Vermutlich ist der Streit zwischen den beiden Weltmarktführern die Reaktion auf Microsofts zunehmenden Anteil am Suchmarkt. Ex-Google Chef Eric Schmidt hatte kürzlich gegenüber Journalisten erläutert, der eigentliche Hauptkonkurrent wäre Microsoft und nicht Facebook. Der Softwareriese aus Redmond verfüge über wesentlich “mehr Bargeld, mehr Ingenieure und eine größere globale Reichweite.”

Liefert die Suchmaschine Bing eine bessere Trefferquote?

Ein Analyse Report bescheinigt der Microsoft Suchmaschine Bing mehr Treffsicherheit bei Suchanfragen

Microsoft’s Suchmaschine ist noch weit davon entfernt Google bedrohlich zu werden. Allerdings hat die Studie des Markforschungsunternehmens Experian Hitwise ergeben, dass Bing mehr bessere Ergebnisse liefere.

Microsoft Bing holt auf

Sollte sich dieser Trend fortsetzen, besteht die Möglichkeit, dass Anzeigenkunden in Zukunft zu Bing abwandern.

Die Marktforschung von Experian Hitwise orientiere sich an Daten von mehr als 10 Mio. Internetsurfern und hätte ergeben, dass Bing treffsicherer sei.
Microsoft Bing holt auf

Knapp 82 Prozent der Suchanfragen in Bing führten zum Aufruf einer Website.
Bei Google hingegen fanden rund 65% wonach Sie gesucht hatten.

Diese Zahlen sind besonders für Unternehmer am hart umkämpften Online-Werbemarkt von Bedeutung. Sie profitieren schließlich davon, wenn Kunden ihre Websites zu relevanten Suchbegriffen finden.

Ein Analyst dazu: Mehr “Müll” in den Suchergebnissen von Google

Falls die im Analyse-Report präsentierte Suchgenauigkeit mehr als eine vorübergehende Marktfluktuation ist, sondern sich zum Trend entwickelt, könnte Microsoft gegenüber Google an Land gewinnen.

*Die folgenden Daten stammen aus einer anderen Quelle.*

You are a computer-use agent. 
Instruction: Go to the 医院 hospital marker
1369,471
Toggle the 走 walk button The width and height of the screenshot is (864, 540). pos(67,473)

Dan Olds von Gabriel Consulting im Interview mit Computerworld: “Das gibt Microsoft einen großartigen Angriffspunkt, den sie nutzen können, um Bing vs Google bei Werbern zu positionieren.” Olds selbst meint, er würde immer öfter “Müll” als Resultat auf Suchanfragen in Google erhalten. Dies treffe speziell bei komplexen Suchanfragen, sogenannten “Long-Tail-Searchterms”, zu.

Immer mehr komplexe Suchanfragen

Von besonderem Interesse an der Studie ist in diesem Zusammenhang mit dem vermehrten Aufkommen von Suchbegriffen die sich aus mehreren Einzelbegriffen zusammensetzen. Zwar umfasst der Großteil der Suchanfragen lediglich drei Worte. Der Anteil dieser Suchen sinkt jedoch stetig. Hingegen haben Suchanfragen mit fünf oder mehr Wörtern deutlich zugelegt. Wenn Bing hier effektiver arbeitet als Google, könnte Microsoft hier ebenfalls ansetzen, um Marktanteile an sich zu reißen.Aufgrund der technologischen Kooperation von Microsoft mit Yahoo wäre solch eine Situation nicht abwegig.

Im Moment hält Google aber noch immer einen überwältigenden Marktanteil.